Selon Aldo Chiasson, le geste d’appui aux étudiants du Québec par Jean-Claude Basque manifesterait un mépris des lois, de la démocratie, voire de la paix sociale dans la province de Québec.

Je tiens à faire remarquer à Monsieur Chiasson que Jean-Claude Basque se bat pour la justice sociale et la démocratie depuis plus de 40 ans.

Il faut éviter de généraliser. Certes, certains groupuscules ont profité des manifestations des étudiants pour commettre des actes de violence. Néanmoins, il faudrait se demander qui actuellement viole la démocratie au Québec.

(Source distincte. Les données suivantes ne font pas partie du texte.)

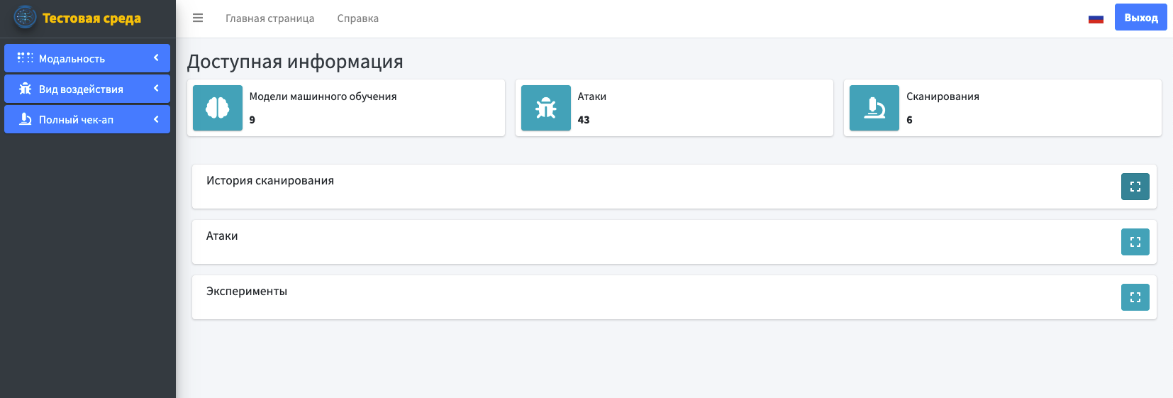Maximize the Атаки panel

tap(1135, 242)
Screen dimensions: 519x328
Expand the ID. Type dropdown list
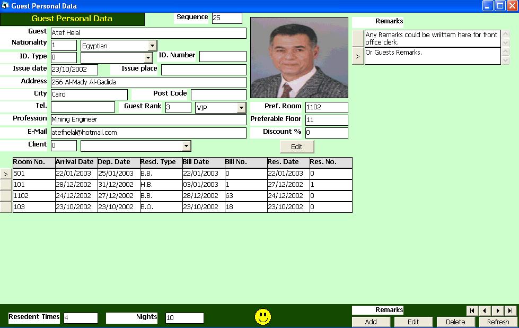pyautogui.click(x=148, y=57)
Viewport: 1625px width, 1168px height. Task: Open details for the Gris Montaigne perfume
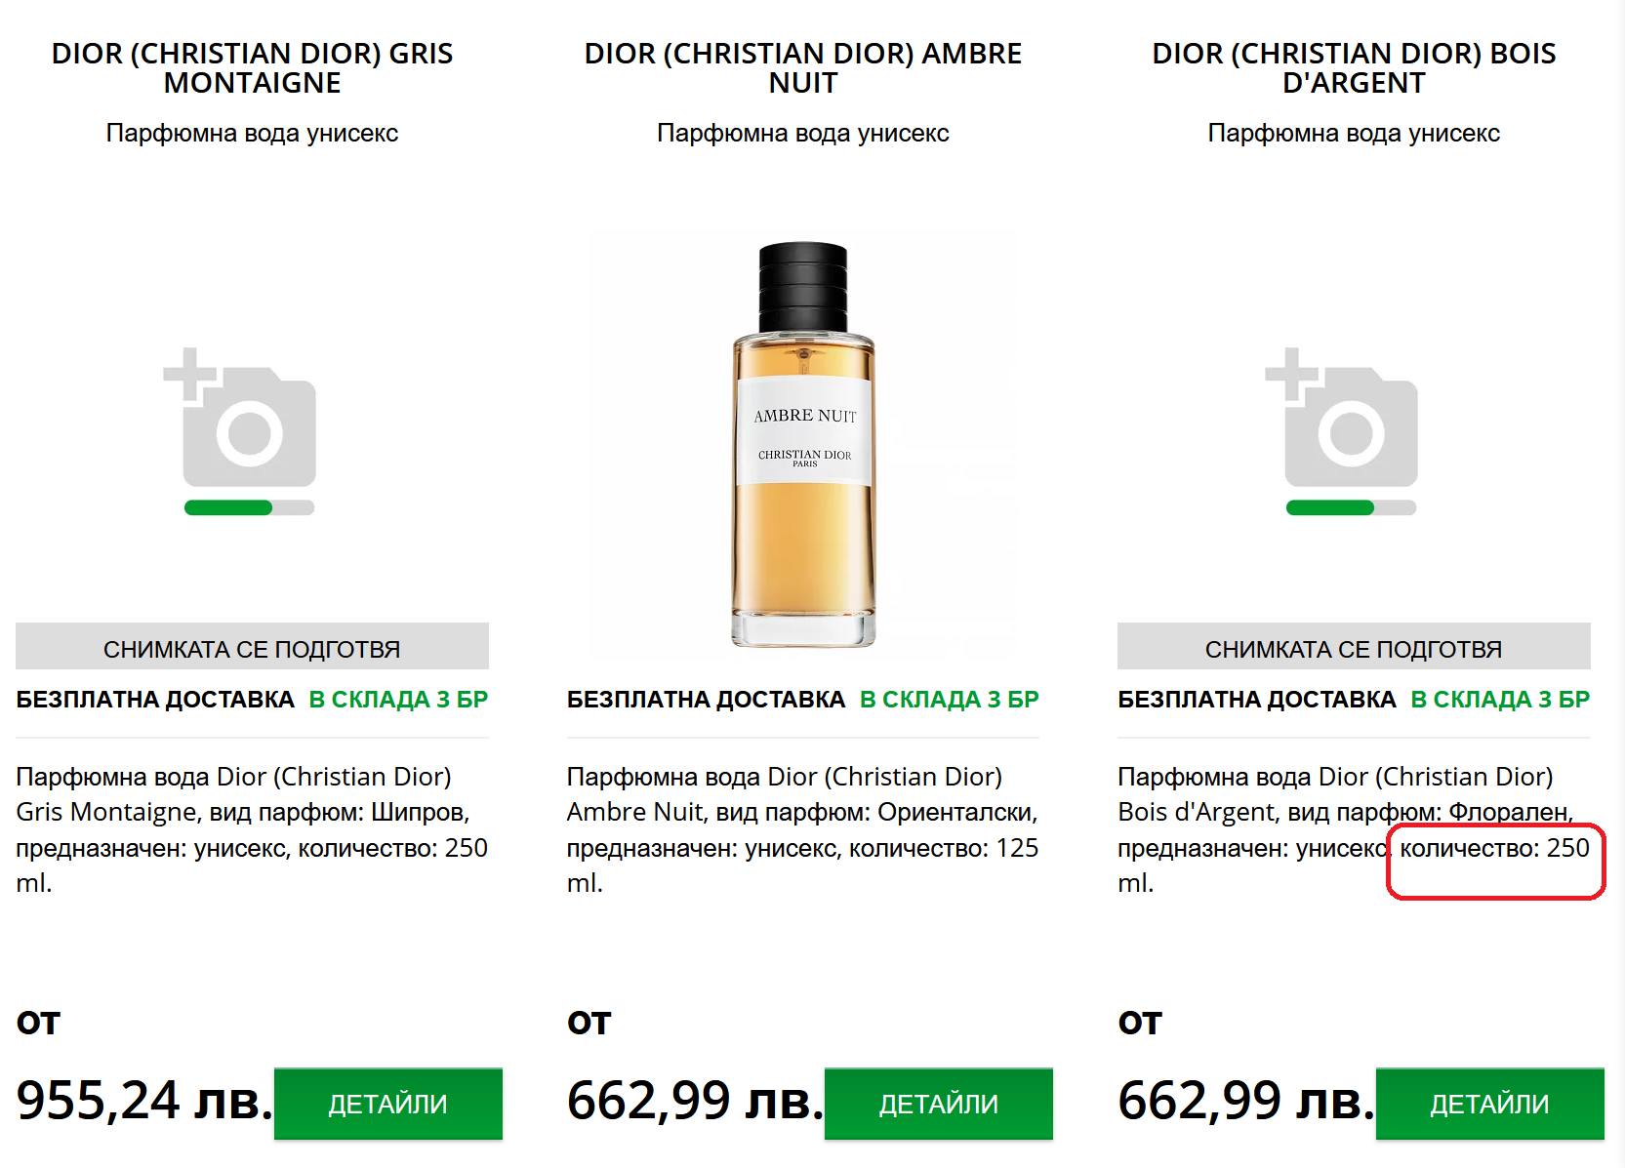click(388, 1104)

Le gouvernement Charest ne profite-t-il pas de la grève des étudiants comme geste de diversion pour faire oublier les nombreux scandales qui l’assaillent? Le gouvernement Charest fait le pari de régler le conflit avec les étudiants au moyen d’une loi spéciale.

Les syndicats sont furieux. Michel Arsenault, président de la Fédération des travailleurs du Québec (FTQ), a déclaré de prime abord que «le gouvernement a choisi la matraque au lieu de la négociation». Et d’ajouter Louis Roy, président de la Centrale des syndicats nationaux (CSN): «C’est une loi pitoyable écrite par des “mononcles impuissants”, impuissants surtout à comprendre une génération qui va finir par les bouter dehors», a-t-il tonné. Finalement, le président de la Centrale des syndicats du Québec (CSQ), Réjean Parent, a déclaré qu’il n’a jamais vu «une loi aussi perfide». La loi spéciale, selon lui, est «digne d’une république de bananes».

Et le maire Tremblay de Montréal qui joue à la vierge offensée en voulant légiférer contre le port des masques alors que ses proches collaborateurs se font démasquer par l’escouade Marteau pour abus de confiance, collusion et corruption.

En ce qui a trait aux universités du Québec, les étudiants se plaignent depuis longtemps de la mauvaise gestion des fonds publics. Ainsi en est-il de:

– L’aventure immobilière à l’UQUAM qui a creusé un dépassement budgétaire de 300 millions $ en 2007.

– Le dérapage immobilier à l’Université de Montréal. Cette dernière serait aux prises également avec une dérive immobilière concernant la construction d’un second campus à la Gare de triage d’Outremont! Selon la Ville de Montréal, ces dérives immobilières pourraient s’élever à près de 800 millions $, soit l’équivalent de l’augmentation des droits de scolarité de 900 millions $ au Québec sur cinq ans.

– Que penser de l’Université Concordia qui a dû verser des indemnités de départ de 3,1 millions sur une période de cinq ans à trois de ses recteurs démis de leurs fonctions, pour ne pas dire congédiés? Cette université a même accordé un prêt sans intérêt de 1,4 million $ à un candidat au poste de recteur intérimaire afin qu’il puisse s’acheter une copropriété.

– Que penser des campus de l’Université du Québec qui dépensent des sommes faramineuses d’argent entre elles en frais de publicité pour s’attirer de la clientèle?

Les étudiants ont certes raison de dire qu’il y a des économies à faire immédiatement dans la gestion des universités du Québec. À la suite de tous ces dérapages, les étudiants ont évidemment le droit de savoir à quoi va servir l’augmentation des droits de scolarité.

Monsieur Chiasson, vous avez bien sûr le droit de choisir votre camp. Celui de Jean-Claude Basque est clair et je l’appuie.